### RECORDS SUPPLIED
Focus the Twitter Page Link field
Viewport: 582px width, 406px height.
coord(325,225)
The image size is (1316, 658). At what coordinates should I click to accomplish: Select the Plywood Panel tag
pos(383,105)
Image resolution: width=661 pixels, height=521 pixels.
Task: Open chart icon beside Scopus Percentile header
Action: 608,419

### WHAT THIS TASK INVOLVES
Every line from the one containing "Viewport: 582px width, 406px height." through the last line above should be retyped exactly; no other lines are wanted.

### ANSWER SECTION
Viewport: 582px width, 406px height.
coord(325,225)
The image size is (1316, 658). At what coordinates should I click to accomplish: Select the Plywood Panel tag
pos(383,105)
Image resolution: width=661 pixels, height=521 pixels.
Task: Open chart icon beside Scopus Percentile header
Action: 608,419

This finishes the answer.